A Lifetime Opportunity!
There are an awful lot of scams out there. If you’re not careful, you might find yourself pulling out your wallet to make a small investment only to have it snatched right out of your hands by your newfound “business partner”. We can’t allow ourselves to fall victim to the empty promises of get-rich-quick fraudsters. But just how prevalent are such scams in the world today? Are they an exception to the rule, or just the way the dog-eat-dog world functions?
How The Pyramid is Built
Everyone is familiar with the concept of a pyramid scheme. It’s simple: the perpetrator, the guy at the top of the pyramid, gets a group of people to invest money into a project. Those investors are tricked into recruiting other investors. The payments are divided up among the people at the top levels of the pyramid (those closest to the perpetrator) and the gains get less and less the further one moves toward the bottom. The gains are based entirely on the number of people who buy into the project; there is no actual product or service provided. Since the value of what is gained has no basis in the real world, such schemes are ultimately doomed to failure.

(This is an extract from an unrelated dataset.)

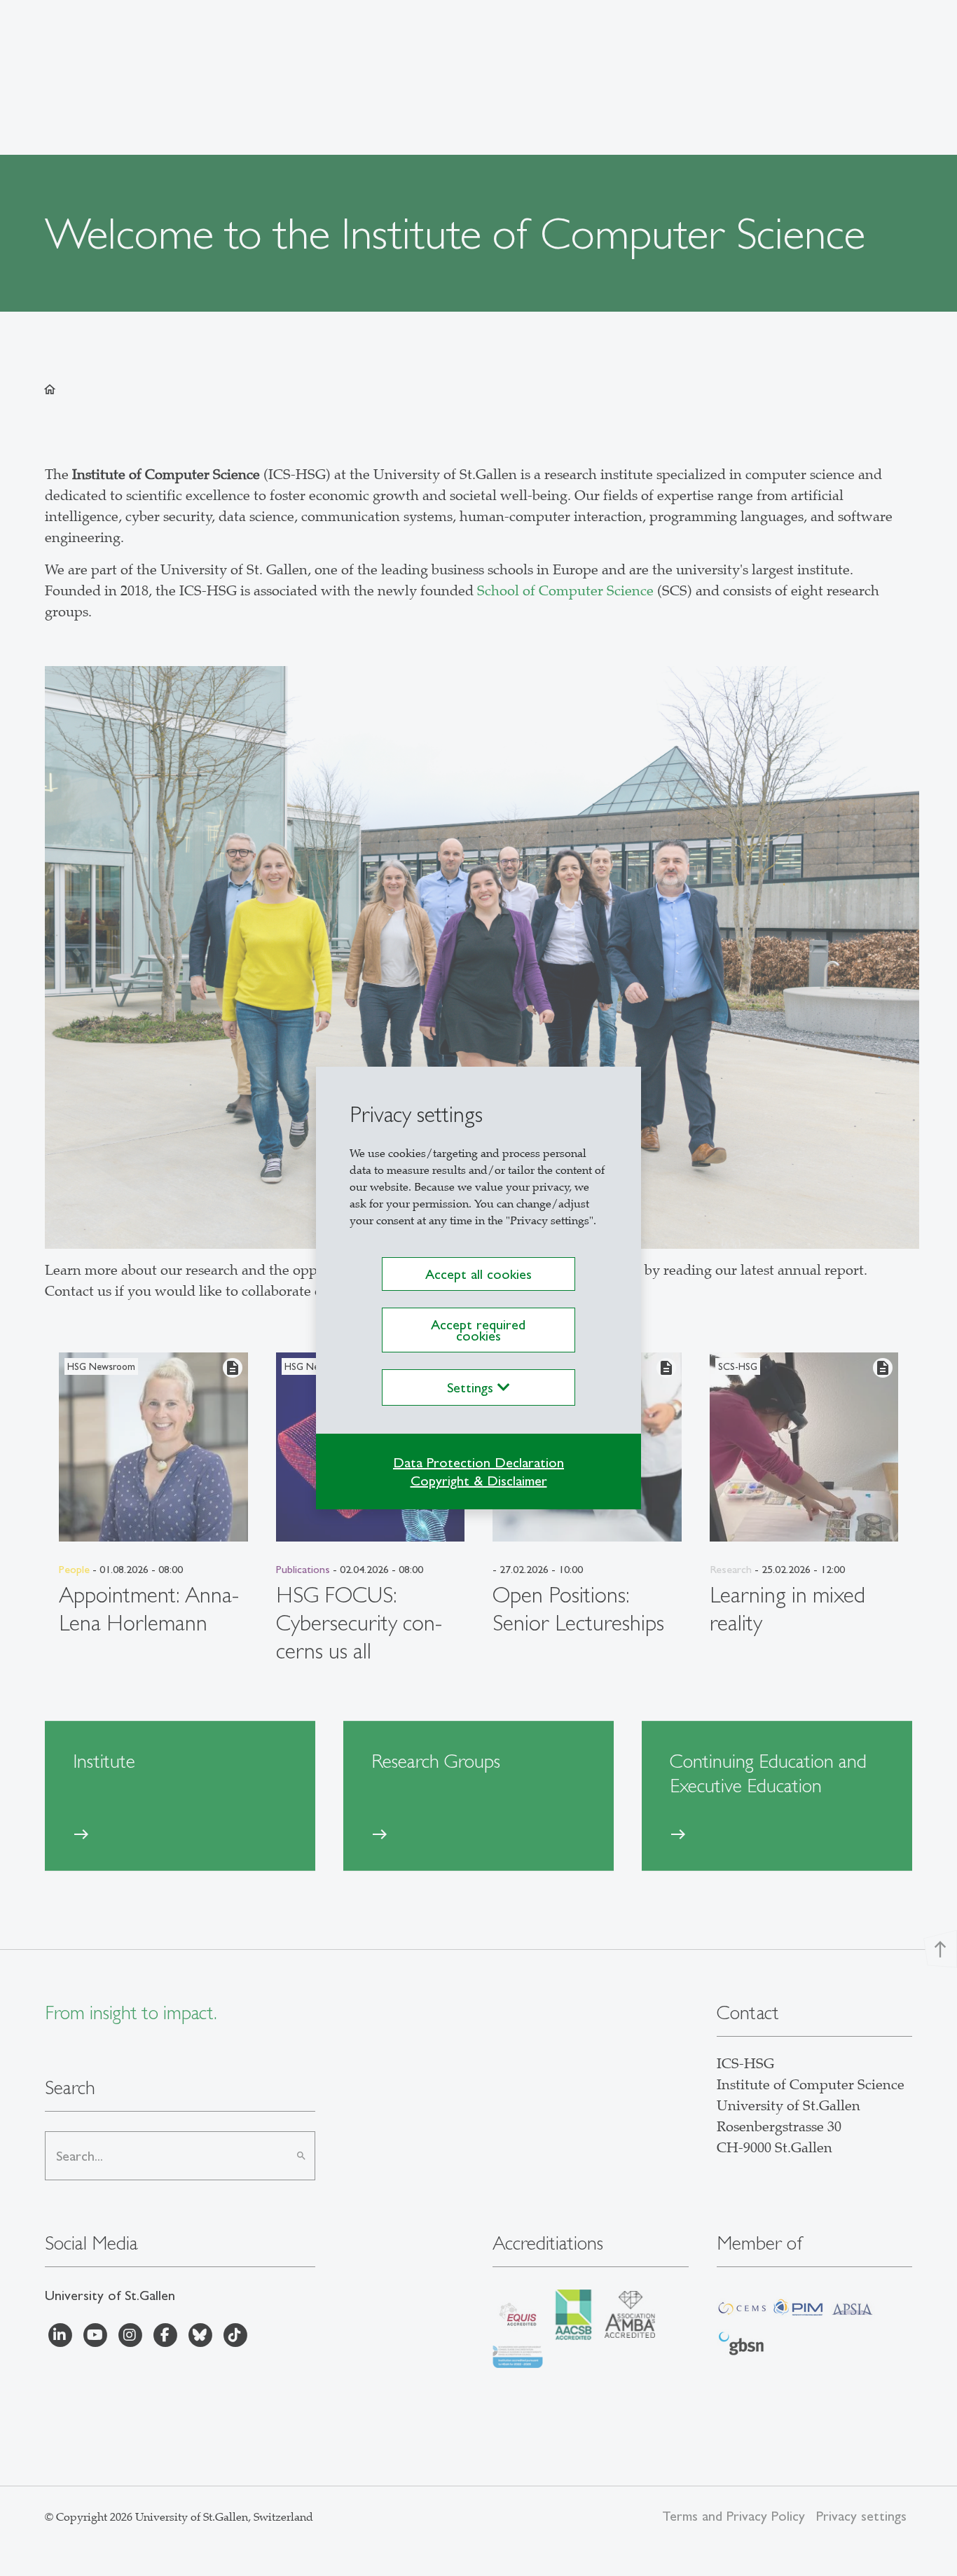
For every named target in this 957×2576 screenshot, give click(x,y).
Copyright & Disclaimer (479, 1480)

While the pyramid scheme is illegal in most countries, its close cousin, the multi-level marketing or MLM scheme, is not. Many companies who resort to MLM tactics describe such activities as “direct selling” or “relationship marketing”. It involves hiring large numbers of people to sell some product or service directly to customers. Out of every hundred people employed this way, probably only one or two will make enough profit to last in the enterprise. From these lucky few, a handful of “successful salespeople” are given some petty promotion, where their job becomes recruiting and training even more enormous groups of doe-eyed victims to harvest for profit. The cycle continues.
MLM tactics are widely considered to be little more than a slightly more stable version of the classic pyramid scheme. It is a system in which a tiny minority reaps huge profits, while a huge majority invests massive amounts of time and energy without any personal benefit.
In other words, it’s a microcosm of the world we all live in.
Dragging the Stones to the Top
At the last count, one percent of the global population owns about 40% of the available wealth. Meanwhile, half the world lives on less than a dollar a day. That seems pretty pyramidal, doesn’t it? The situation is getting worse; in the United States, income for the one percent more than doubled between 1979 and 2007.
Let’s focus on the US:
Proving itself the leader in harvesting the hard work of the majority for the benefit of the few, the United States infamously bailed out the big banks in 2008, handing over $700 billion in interest-free loans to some of the wealthiest institutions in the country. At the same time, trillions of dollars have been shelled out to pay for the wars in Iraq and Afghanistan, not to mention the hundreds of US military bases in countries around the globe.
Oh, then there are the billions of taxpayer dollars spent every year to maintain America’s massively bloated prison system, kept tightly packed with nonviolent offenders thanks to the failed war on drugs.
All this represents an astronomical amount of money being transferred from working Americans to Wall Street bankers, military contractors, and privatized prisons like the Corrections Corporation of America. It’s a huge transfer of wealth from the bottom to the top. It works pretty much like a multilevel marketing scheme; get huge numbers of dupes to toil away for 40 hours a week or more and convert all their time and energy into exquisite luxury for a privileged class at the top of the pyramid.
It’s the world’s biggest scam, and we’ve all fallen for it.